PROBLEM REQUIREMENTS: Copy the following data verbatim, starting at the line containing "This screenshot has height=810, width=1512." and ending after the line containing "pyautogui.click(x=187, y=733)".

DATASET ROWS:

○ ○ ○ ○ ○ ○ ○

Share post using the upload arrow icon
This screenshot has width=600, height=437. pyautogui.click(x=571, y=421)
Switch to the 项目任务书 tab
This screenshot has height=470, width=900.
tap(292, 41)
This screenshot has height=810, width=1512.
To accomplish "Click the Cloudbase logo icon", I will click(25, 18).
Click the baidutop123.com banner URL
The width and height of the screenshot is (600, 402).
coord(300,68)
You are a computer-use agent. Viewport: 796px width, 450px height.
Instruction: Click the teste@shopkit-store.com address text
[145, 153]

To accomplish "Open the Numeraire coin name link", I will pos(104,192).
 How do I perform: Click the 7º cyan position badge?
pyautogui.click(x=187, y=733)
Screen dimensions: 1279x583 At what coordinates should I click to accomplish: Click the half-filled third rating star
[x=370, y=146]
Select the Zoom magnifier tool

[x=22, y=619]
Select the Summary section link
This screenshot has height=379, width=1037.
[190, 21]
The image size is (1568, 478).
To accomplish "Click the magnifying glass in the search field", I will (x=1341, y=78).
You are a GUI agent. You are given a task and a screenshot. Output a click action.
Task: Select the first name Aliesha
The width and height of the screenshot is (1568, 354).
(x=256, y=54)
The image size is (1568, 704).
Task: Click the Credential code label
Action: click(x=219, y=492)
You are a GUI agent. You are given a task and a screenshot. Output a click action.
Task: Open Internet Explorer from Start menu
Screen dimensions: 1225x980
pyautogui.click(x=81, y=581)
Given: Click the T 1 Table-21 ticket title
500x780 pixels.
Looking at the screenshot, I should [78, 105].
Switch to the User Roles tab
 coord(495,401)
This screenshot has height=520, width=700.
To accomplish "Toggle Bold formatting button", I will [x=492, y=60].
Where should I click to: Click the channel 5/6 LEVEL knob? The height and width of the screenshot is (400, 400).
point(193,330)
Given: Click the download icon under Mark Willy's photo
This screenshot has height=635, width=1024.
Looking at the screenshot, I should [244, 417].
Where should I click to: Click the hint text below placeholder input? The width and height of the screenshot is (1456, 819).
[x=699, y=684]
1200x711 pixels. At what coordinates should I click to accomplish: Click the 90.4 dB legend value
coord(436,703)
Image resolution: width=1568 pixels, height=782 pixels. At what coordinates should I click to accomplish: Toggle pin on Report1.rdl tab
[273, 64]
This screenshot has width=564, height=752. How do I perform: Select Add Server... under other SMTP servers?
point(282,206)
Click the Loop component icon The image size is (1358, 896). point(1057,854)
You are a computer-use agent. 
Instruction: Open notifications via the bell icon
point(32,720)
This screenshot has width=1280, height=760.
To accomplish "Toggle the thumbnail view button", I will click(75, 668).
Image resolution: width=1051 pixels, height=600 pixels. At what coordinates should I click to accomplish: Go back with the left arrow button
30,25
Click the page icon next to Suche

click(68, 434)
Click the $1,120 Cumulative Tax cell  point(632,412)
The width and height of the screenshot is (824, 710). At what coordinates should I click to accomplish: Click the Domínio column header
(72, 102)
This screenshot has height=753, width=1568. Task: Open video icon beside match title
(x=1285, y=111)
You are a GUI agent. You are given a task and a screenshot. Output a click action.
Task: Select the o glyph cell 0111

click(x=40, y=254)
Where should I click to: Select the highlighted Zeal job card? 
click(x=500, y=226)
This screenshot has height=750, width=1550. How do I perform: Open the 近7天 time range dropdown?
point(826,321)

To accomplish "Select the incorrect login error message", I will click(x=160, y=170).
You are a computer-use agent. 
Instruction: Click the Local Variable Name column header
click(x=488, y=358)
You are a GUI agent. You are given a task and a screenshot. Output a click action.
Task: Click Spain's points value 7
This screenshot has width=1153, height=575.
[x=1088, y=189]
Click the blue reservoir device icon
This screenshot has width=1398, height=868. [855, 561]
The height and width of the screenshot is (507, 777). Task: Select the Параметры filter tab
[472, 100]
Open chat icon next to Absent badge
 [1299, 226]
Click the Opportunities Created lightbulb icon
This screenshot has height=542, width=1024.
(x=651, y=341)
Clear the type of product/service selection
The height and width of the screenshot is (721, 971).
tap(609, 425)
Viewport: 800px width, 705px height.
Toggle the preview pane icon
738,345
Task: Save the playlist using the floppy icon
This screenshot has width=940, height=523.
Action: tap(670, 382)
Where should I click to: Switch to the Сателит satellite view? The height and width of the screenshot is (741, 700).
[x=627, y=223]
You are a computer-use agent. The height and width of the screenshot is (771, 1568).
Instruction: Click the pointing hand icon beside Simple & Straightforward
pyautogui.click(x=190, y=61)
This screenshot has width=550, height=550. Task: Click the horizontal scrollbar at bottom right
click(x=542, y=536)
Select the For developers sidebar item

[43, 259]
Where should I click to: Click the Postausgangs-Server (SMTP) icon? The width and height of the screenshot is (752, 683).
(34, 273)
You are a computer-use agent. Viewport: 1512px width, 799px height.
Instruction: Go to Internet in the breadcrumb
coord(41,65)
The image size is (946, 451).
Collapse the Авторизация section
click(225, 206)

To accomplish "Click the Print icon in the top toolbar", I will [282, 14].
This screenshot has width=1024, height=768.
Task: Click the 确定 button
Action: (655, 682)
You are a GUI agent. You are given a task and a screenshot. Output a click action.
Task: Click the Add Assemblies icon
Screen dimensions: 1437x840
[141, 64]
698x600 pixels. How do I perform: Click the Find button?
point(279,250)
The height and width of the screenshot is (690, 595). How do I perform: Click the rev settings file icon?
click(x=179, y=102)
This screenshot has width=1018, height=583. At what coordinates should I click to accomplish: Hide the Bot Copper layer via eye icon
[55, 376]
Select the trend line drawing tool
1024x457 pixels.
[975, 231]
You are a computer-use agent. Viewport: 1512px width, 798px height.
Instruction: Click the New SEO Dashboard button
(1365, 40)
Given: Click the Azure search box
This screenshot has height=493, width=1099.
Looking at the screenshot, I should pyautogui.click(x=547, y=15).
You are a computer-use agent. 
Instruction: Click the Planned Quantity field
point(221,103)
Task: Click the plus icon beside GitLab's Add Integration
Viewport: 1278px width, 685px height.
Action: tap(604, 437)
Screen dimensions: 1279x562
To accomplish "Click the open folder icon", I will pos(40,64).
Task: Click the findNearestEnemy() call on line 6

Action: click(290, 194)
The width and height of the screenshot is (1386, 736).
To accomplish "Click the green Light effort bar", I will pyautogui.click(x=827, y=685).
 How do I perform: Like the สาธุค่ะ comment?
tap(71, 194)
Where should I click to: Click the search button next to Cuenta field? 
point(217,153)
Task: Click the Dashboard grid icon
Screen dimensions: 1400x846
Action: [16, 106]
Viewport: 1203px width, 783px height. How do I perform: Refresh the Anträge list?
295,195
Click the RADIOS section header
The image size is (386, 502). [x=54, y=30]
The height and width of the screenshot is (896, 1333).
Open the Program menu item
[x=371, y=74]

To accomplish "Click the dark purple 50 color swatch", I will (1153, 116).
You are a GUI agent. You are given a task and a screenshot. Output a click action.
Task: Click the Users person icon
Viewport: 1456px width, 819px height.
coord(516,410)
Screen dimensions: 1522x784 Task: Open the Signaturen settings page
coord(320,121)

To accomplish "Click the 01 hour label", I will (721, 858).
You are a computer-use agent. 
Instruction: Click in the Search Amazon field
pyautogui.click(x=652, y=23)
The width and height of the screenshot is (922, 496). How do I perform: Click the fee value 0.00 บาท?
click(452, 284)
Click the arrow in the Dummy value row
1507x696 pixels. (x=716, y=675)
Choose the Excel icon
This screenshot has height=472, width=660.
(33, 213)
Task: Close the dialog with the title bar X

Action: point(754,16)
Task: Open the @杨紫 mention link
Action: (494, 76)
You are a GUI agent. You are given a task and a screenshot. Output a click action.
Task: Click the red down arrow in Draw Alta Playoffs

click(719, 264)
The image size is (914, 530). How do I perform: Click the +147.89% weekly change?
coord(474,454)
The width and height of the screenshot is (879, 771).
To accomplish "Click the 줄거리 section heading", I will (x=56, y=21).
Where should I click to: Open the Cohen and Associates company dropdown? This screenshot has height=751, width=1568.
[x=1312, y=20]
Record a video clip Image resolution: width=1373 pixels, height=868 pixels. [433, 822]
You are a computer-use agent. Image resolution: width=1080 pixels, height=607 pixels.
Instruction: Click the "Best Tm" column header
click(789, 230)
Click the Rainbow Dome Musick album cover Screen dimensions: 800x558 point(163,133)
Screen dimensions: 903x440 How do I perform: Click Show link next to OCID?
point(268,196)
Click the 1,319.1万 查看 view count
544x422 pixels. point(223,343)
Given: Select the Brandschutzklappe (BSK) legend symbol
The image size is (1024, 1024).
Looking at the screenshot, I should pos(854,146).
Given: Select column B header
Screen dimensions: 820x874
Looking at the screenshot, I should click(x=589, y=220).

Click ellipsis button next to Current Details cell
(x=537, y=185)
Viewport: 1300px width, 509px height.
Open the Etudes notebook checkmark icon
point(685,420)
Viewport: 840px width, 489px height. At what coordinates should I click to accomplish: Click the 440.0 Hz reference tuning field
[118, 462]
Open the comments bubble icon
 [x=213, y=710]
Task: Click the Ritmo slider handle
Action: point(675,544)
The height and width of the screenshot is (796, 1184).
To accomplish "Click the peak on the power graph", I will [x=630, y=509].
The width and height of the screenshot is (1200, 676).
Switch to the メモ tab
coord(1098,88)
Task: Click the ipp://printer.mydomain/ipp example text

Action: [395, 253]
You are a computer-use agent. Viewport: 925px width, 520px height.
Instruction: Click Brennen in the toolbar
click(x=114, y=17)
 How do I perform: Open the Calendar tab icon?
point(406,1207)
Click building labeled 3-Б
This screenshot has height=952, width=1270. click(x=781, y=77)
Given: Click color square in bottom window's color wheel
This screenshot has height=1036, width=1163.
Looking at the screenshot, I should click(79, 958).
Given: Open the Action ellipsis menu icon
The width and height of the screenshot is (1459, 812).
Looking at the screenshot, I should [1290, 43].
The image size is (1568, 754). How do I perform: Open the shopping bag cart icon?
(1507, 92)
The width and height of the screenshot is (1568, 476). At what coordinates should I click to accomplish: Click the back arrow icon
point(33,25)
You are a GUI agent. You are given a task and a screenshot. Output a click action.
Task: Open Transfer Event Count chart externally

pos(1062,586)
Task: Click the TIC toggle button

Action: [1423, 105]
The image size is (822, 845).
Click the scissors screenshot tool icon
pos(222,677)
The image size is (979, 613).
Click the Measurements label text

○ ○ ○ ○ ○ ○ ○

WRITTEN ANSWER:
This screenshot has height=810, width=1512.
To accomplish "Click the Cloudbase logo icon", I will click(25, 18).
Click the baidutop123.com banner URL
The width and height of the screenshot is (600, 402).
coord(300,68)
You are a computer-use agent. Viewport: 796px width, 450px height.
Instruction: Click the teste@shopkit-store.com address text
[145, 153]

To accomplish "Open the Numeraire coin name link", I will pos(104,192).
 How do I perform: Click the 7º cyan position badge?
pyautogui.click(x=187, y=733)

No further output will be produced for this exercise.